Give the records below again, exactly as they appear.

= = = = = = =

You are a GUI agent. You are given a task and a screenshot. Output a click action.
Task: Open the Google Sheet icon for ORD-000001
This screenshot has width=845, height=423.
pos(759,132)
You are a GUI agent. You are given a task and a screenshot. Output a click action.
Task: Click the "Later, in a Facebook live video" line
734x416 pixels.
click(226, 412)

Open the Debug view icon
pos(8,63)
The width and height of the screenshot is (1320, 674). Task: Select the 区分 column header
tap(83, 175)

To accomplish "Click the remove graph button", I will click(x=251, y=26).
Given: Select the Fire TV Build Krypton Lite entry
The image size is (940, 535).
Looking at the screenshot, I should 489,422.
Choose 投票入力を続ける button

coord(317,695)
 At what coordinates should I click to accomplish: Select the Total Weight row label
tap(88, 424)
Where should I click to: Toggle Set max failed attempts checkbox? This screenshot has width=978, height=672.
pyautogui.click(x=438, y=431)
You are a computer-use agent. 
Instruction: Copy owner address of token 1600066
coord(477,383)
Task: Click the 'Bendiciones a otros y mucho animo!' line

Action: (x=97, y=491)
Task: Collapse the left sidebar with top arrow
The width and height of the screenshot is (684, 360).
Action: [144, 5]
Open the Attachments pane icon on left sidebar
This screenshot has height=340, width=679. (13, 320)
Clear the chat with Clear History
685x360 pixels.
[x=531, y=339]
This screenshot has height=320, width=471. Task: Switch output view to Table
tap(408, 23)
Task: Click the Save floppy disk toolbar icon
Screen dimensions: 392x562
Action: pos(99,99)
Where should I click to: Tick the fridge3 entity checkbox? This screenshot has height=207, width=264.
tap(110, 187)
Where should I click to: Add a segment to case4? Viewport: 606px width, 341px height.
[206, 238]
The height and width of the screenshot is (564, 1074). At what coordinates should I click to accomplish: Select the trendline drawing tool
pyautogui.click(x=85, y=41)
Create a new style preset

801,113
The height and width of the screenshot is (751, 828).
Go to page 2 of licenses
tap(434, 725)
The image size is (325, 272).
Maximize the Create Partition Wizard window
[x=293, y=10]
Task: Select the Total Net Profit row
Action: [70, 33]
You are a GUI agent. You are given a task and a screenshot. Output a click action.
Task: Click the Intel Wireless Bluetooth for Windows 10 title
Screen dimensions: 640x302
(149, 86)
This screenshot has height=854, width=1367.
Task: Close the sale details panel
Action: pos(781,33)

= = = = = = =

**Solution to the problem**
You are a GUI agent. You are given a task and a screenshot. Output a click action.
Task: Open the Google Sheet icon for ORD-000001
This screenshot has width=845, height=423.
pos(759,132)
You are a GUI agent. You are given a task and a screenshot. Output a click action.
Task: Click the "Later, in a Facebook live video" line
734x416 pixels.
click(226, 412)

Open the Debug view icon
pos(8,63)
The width and height of the screenshot is (1320, 674). Task: Select the 区分 column header
tap(83, 175)

To accomplish "Click the remove graph button", I will click(x=251, y=26).
Given: Select the Fire TV Build Krypton Lite entry
The image size is (940, 535).
Looking at the screenshot, I should 489,422.
Choose 投票入力を続ける button

coord(317,695)
 At what coordinates should I click to accomplish: Select the Total Weight row label
tap(88, 424)
Where should I click to: Toggle Set max failed attempts checkbox? This screenshot has width=978, height=672.
pyautogui.click(x=438, y=431)
You are a computer-use agent. 
Instruction: Copy owner address of token 1600066
coord(477,383)
Task: Click the 'Bendiciones a otros y mucho animo!' line

Action: (x=97, y=491)
Task: Collapse the left sidebar with top arrow
The width and height of the screenshot is (684, 360).
Action: [144, 5]
Open the Attachments pane icon on left sidebar
This screenshot has height=340, width=679. (13, 320)
Clear the chat with Clear History
685x360 pixels.
[x=531, y=339]
This screenshot has height=320, width=471. Task: Switch output view to Table
tap(408, 23)
Task: Click the Save floppy disk toolbar icon
Screen dimensions: 392x562
Action: pos(99,99)
Where should I click to: Tick the fridge3 entity checkbox? This screenshot has height=207, width=264.
tap(110, 187)
Where should I click to: Add a segment to case4? Viewport: 606px width, 341px height.
[206, 238]
The height and width of the screenshot is (564, 1074). At what coordinates should I click to accomplish: Select the trendline drawing tool
pyautogui.click(x=85, y=41)
Create a new style preset

801,113
The height and width of the screenshot is (751, 828).
Go to page 2 of licenses
tap(434, 725)
The image size is (325, 272).
Maximize the Create Partition Wizard window
[x=293, y=10]
Task: Select the Total Net Profit row
Action: [70, 33]
You are a GUI agent. You are given a task and a screenshot. Output a click action.
Task: Click the Intel Wireless Bluetooth for Windows 10 title
Screen dimensions: 640x302
(149, 86)
This screenshot has height=854, width=1367.
Task: Close the sale details panel
Action: pos(781,33)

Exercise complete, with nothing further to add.